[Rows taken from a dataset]
================

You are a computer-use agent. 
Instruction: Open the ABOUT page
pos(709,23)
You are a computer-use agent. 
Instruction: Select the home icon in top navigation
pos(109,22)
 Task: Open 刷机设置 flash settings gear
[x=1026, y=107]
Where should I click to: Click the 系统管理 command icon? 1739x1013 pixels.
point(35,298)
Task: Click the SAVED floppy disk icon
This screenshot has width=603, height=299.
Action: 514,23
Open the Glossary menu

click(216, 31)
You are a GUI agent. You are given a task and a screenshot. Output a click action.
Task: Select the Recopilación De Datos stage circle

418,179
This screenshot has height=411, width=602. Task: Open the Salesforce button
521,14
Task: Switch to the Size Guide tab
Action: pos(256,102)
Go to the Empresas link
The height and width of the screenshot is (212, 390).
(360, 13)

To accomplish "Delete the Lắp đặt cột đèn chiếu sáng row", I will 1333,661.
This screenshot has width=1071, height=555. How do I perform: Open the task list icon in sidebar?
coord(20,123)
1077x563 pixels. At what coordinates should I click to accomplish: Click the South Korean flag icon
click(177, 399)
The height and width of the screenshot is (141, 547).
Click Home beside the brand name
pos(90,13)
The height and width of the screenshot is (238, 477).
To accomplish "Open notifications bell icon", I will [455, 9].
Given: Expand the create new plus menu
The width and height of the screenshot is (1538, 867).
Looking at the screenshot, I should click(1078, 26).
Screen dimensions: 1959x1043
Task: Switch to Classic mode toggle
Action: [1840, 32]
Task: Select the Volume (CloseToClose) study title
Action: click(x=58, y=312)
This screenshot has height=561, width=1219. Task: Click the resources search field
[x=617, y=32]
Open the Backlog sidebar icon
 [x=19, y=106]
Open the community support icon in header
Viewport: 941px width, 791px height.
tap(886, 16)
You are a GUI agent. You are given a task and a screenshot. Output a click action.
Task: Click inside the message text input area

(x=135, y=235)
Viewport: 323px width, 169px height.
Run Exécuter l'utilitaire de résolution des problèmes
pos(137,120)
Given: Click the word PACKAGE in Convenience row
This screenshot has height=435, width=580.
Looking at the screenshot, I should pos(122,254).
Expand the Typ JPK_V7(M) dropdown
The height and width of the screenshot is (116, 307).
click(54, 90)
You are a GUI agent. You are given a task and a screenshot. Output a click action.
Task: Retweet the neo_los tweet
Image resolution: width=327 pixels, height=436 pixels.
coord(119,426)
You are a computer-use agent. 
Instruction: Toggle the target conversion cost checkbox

================

→ **WRITTEN EXERCISE**: Please reproduce all of the records above word for word.

→ **RESULT FOR THIS TASK**:
You are a computer-use agent. 
Instruction: Open the ABOUT page
pos(709,23)
You are a computer-use agent. 
Instruction: Select the home icon in top navigation
pos(109,22)
 Task: Open 刷机设置 flash settings gear
[x=1026, y=107]
Where should I click to: Click the 系统管理 command icon? 1739x1013 pixels.
point(35,298)
Task: Click the SAVED floppy disk icon
This screenshot has width=603, height=299.
Action: 514,23
Open the Glossary menu

click(216, 31)
You are a GUI agent. You are given a task and a screenshot. Output a click action.
Task: Select the Recopilación De Datos stage circle

418,179
This screenshot has height=411, width=602. Task: Open the Salesforce button
521,14
Task: Switch to the Size Guide tab
Action: pos(256,102)
Go to the Empresas link
The height and width of the screenshot is (212, 390).
(360, 13)

To accomplish "Delete the Lắp đặt cột đèn chiếu sáng row", I will 1333,661.
This screenshot has width=1071, height=555. How do I perform: Open the task list icon in sidebar?
coord(20,123)
1077x563 pixels. At what coordinates should I click to accomplish: Click the South Korean flag icon
click(177, 399)
The height and width of the screenshot is (141, 547).
Click Home beside the brand name
pos(90,13)
The height and width of the screenshot is (238, 477).
To accomplish "Open notifications bell icon", I will [455, 9].
Given: Expand the create new plus menu
The width and height of the screenshot is (1538, 867).
Looking at the screenshot, I should click(1078, 26).
Screen dimensions: 1959x1043
Task: Switch to Classic mode toggle
Action: [1840, 32]
Task: Select the Volume (CloseToClose) study title
Action: click(x=58, y=312)
This screenshot has height=561, width=1219. Task: Click the resources search field
[x=617, y=32]
Open the Backlog sidebar icon
 [x=19, y=106]
Open the community support icon in header
Viewport: 941px width, 791px height.
tap(886, 16)
You are a GUI agent. You are given a task and a screenshot. Output a click action.
Task: Click inside the message text input area

(x=135, y=235)
Viewport: 323px width, 169px height.
Run Exécuter l'utilitaire de résolution des problèmes
pos(137,120)
Given: Click the word PACKAGE in Convenience row
This screenshot has height=435, width=580.
Looking at the screenshot, I should pos(122,254).
Expand the Typ JPK_V7(M) dropdown
The height and width of the screenshot is (116, 307).
click(54, 90)
You are a GUI agent. You are given a task and a screenshot. Output a click action.
Task: Retweet the neo_los tweet
Image resolution: width=327 pixels, height=436 pixels.
coord(119,426)
You are a computer-use agent. 
Instruction: Toggle the target conversion cost checkbox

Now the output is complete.